Influence of Cu/Mg ratio and content on heat-resistance of Al-Cu-Mg alloys

Heat-resistant Al alloys used in such as aerospace, transportation fields are attracting more and more attention in recent years. Within Al alloy families, Al-Cu-Mg alloys have shown promising heat resistance properties. This work aims to investigate the influence of Cu/Mg ratio and content on the heat resistance of Al-Cu-Mg alloys, based on alloys of Al-4.5Cu-2.5 Mg (referred to as alloy A), Al-4.0Cu-2.2 Mg (alloy B) and Al-4.5Cu-1.6 Mg (alloy C). The alloys A and B possessed approximate Cu/Mg ratio, and they also exhibited nearly identical hardness retention rate during exposure at 200 C-degrees. After 200 h, the rate is similar to 75 %, though alloy A showed higher hardness (105 vs. 102 HBW) due to higher Cu, Mg content.
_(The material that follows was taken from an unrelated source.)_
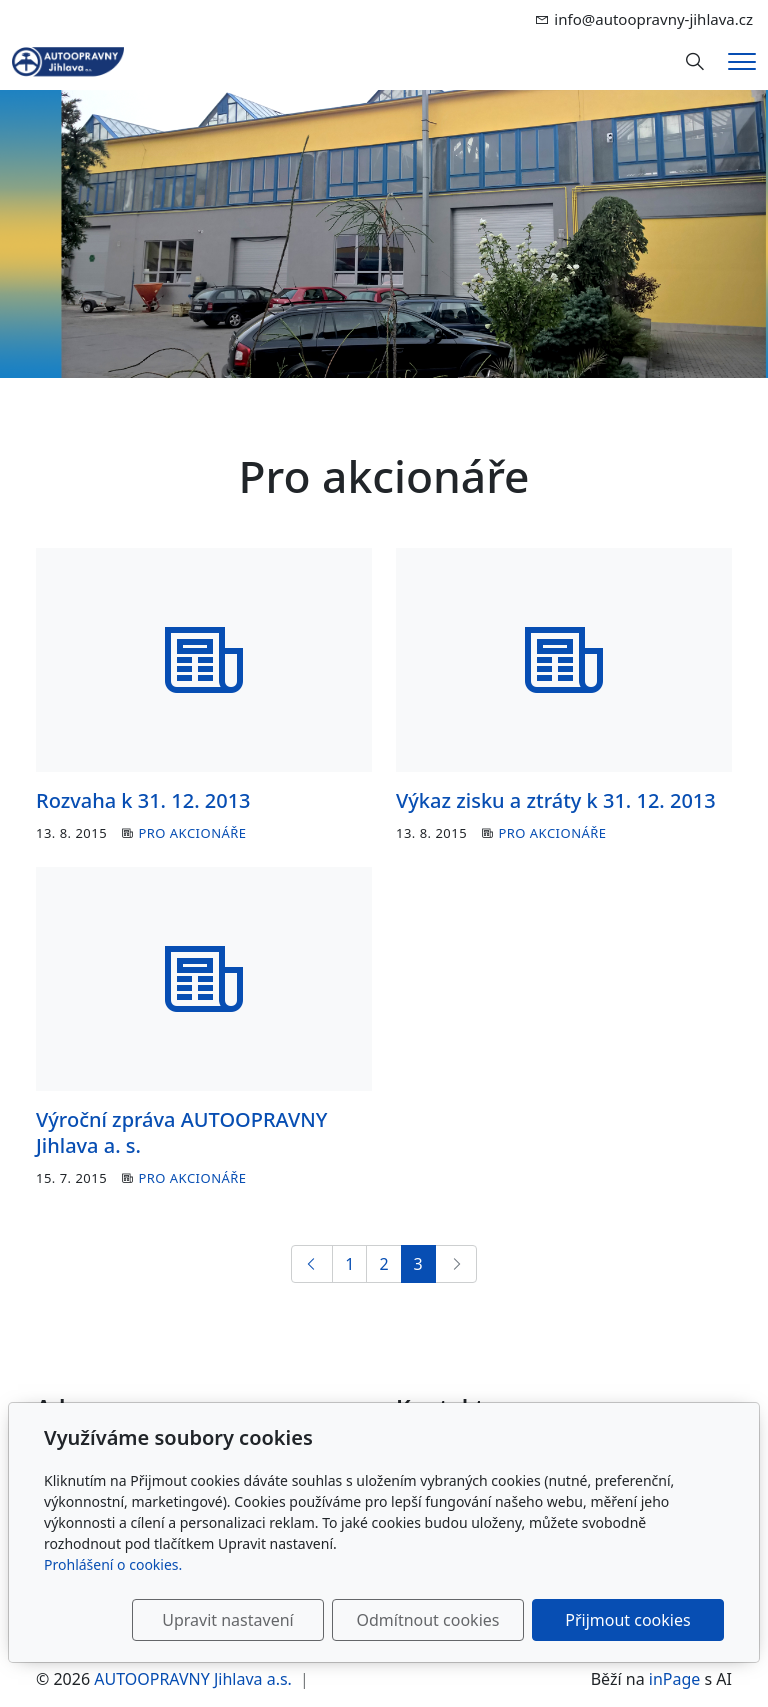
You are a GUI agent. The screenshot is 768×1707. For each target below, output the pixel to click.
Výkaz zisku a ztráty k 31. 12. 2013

In contrast, alloy C with a higher Cu/Mg ratio was less heat-resistant, with hardness retention rate of similar to 70.5 % after 200 h exposure. Nano-sized S '(Al2CuMg) precipitate was main strengthening phase for the three alloys. Also, micron and submicron Al2CuMg particles could be formed with increase of Cu and Mg contents, which contributed a lot to yield strength for T6 heattreated alloys, but slight contribution after exposure at 200 C-degrees for 200 h. The degradation of mechanical properties during heat exposure can be attributed to the transformation and coarsening of S ' precipitates. In alloys with lower Cu/Mg ratio, there was excess Mg dissolved in Al matrix, which reduced Cu solubility in alpha-Al, and then slowed diffusion flux of Cu element, thus inhibited coarsening of Al2CuMg phase.